Saturday Morning, April 29, 1922, at 10.30 o'clock a.m.

The Society met at 10.30 o'clock A.M., with Hon. George Gray, a VicePresident and a member of the Executive Committee, presiding.

The CHAIRMAN. Gentlemen of the Society: I understand that the reports made by the subcommittees on the advancement of international law at the session last evening will be the subject of discussion this morning, and that subject is now before the Society. Action upon the report of Subcommittee No. 1 is now in order.

The CHAIRMAN. Is Dr. Hill present? (After a pause) Is any other member of the subcommittee present who would like to introduce the subject of that report?

Professor GEORGE GRAFTON WILSON. Mr. Chairman, I move that Dr. Judson speak for Subcommittee No. 2.

Dr. HARRY PRATT JUDSON. I do not know, Mr. President, what course the Society desires to take, but to bring it before the Society, I move the adoption of the report.

Baron S. A. KORFF. I second the motion.

Professor WILSON. May we have a summary of their conclusions before we vote upon them? I think we may not all be familiar with them.

Dr. JUDSON. The subject is the "Status of Government Vessels," and the recommendations are:

1. Government vessels are those which are owned or requisitioned by or chartered to a government. If a vessel is controlled and directed by a government and employed for public purposes, it is immaterial whether the interest of the government is that of ownership, or is based upon charter or requisition.

2. A government vessel operated by the government for public purposes is immune from foreign judicial process.

3. A government vessel operated by private persons for commercial purposes is not immune from foreign judicial process.

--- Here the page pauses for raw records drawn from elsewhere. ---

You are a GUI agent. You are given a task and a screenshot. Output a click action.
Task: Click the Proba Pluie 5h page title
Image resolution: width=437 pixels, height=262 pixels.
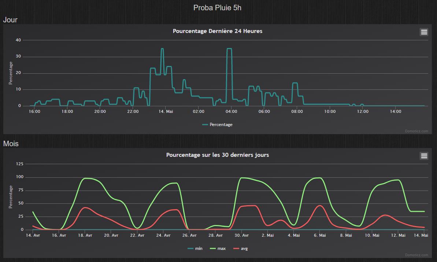(217, 8)
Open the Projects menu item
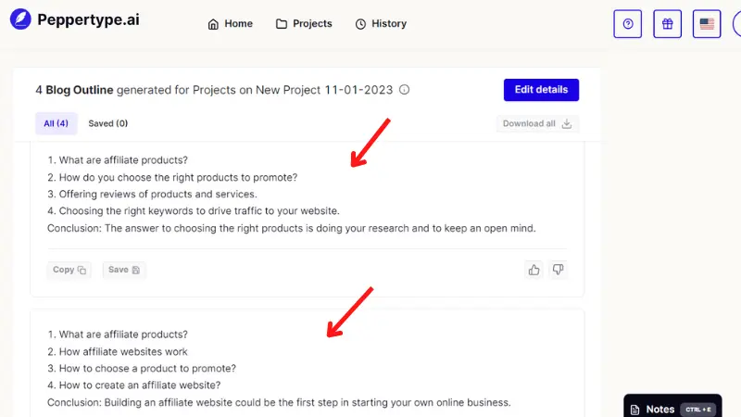Screen dimensions: 741x417 pyautogui.click(x=304, y=24)
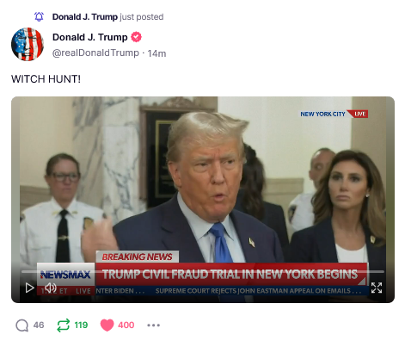The image size is (405, 347).
Task: Open the @realDonaldTrump handle
Action: (x=95, y=53)
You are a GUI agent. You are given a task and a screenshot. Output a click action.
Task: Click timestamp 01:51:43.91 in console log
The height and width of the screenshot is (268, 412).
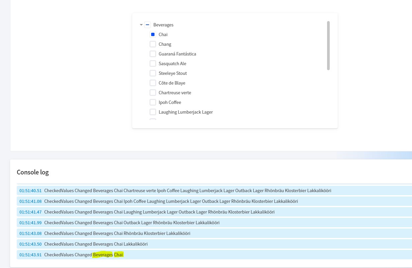coord(30,255)
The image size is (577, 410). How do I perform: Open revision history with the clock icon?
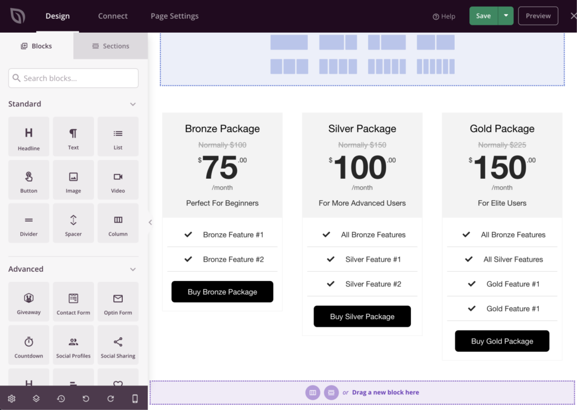coord(60,398)
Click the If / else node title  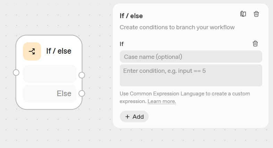59,51
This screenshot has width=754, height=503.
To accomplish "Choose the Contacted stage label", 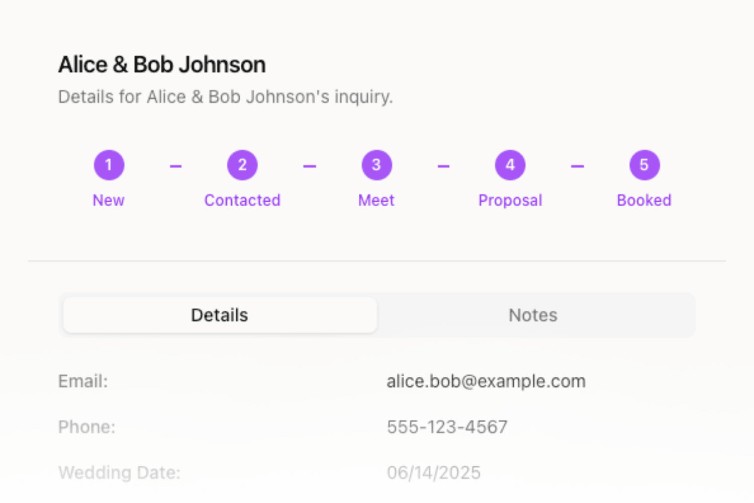I will click(242, 200).
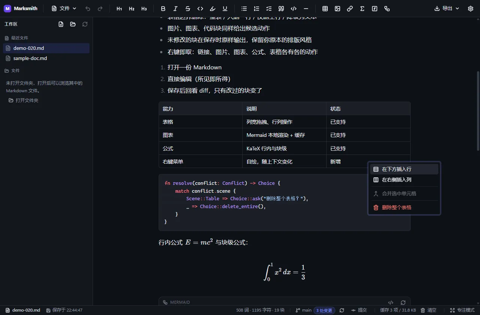
Task: Collapse the 最近文件 section
Action: [x=16, y=38]
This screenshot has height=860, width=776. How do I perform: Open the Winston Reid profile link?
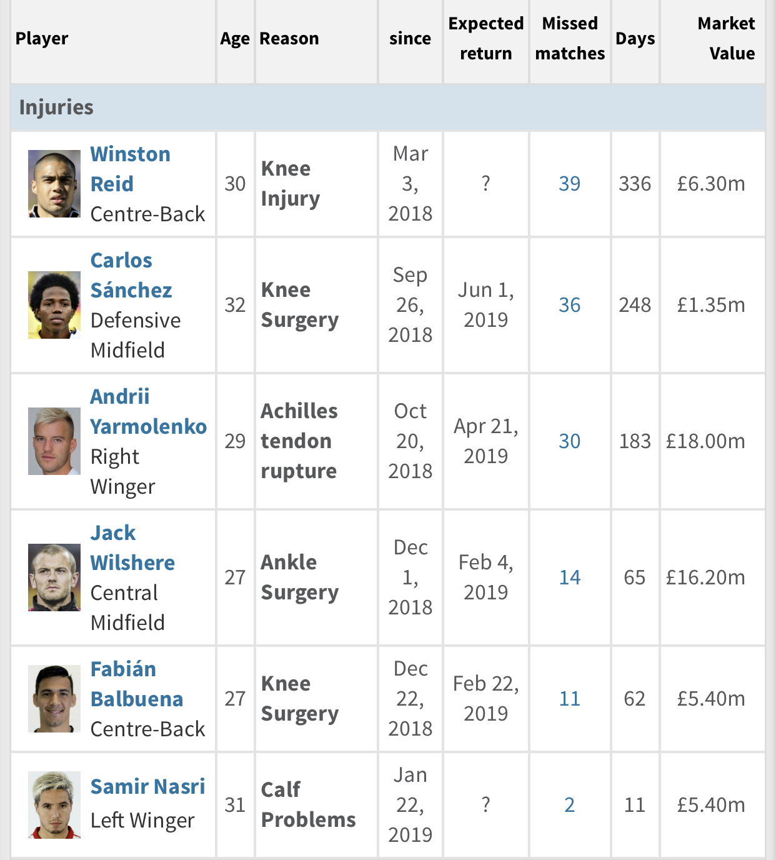[x=130, y=169]
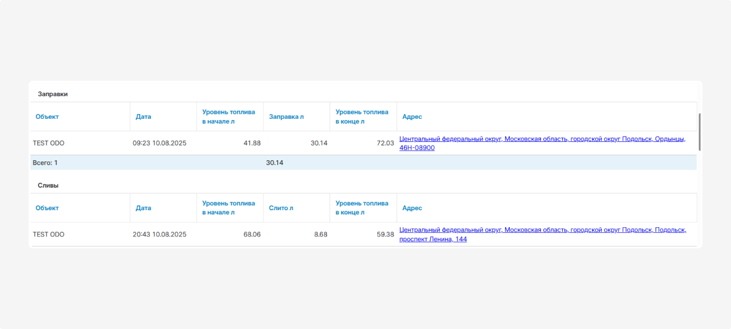Click Уровень топлива в конце header under Заправки

pos(362,116)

4. A government vessel operated by the government for commercial purposes is immune from foreign judicial process, but injuries committed by such vessel should render the government liable in its own courts.

5. Municipal law determines the liabilities of government vessels in domestic courts.

6. Every government should accord, both by executive action and judicial decision, at least as favorable treatment to the vessels owned or controlled by a friendly foreign government as it accords to those owned or controlled by it.

7. Some convenient method of proof of the governmental character of foreign vessels should be adopted by international agreement.

Those are the recommendations, Mr. Chairman.

Admiral RODGERS. I would like to ask, under what system a government vessel is presumed to run? There are two systems well known to the law of nations. One is the law of the respective countries applying to naval ships, and the other is the law applying to privately owned ships, municipal law. We have now under the army transport system, and we had until a very short time ago under the naval transport and hospital system, vessels running under the orders and administrative rules of the Navy Department, which did not comply either with naval law or with municipal law. If the master exercised his full powers under the civil law and not in accord with the administrative orders of the War Department or of the Navy Department, he would meet with discharge, and that was sufficient to make good the government's orders, but it did not give the ships any standing in foreign ports. Then the question arises, what would happen if a liner owned by the government, run as a merchantman, enters a foreign neutral port during war. Where would she stand?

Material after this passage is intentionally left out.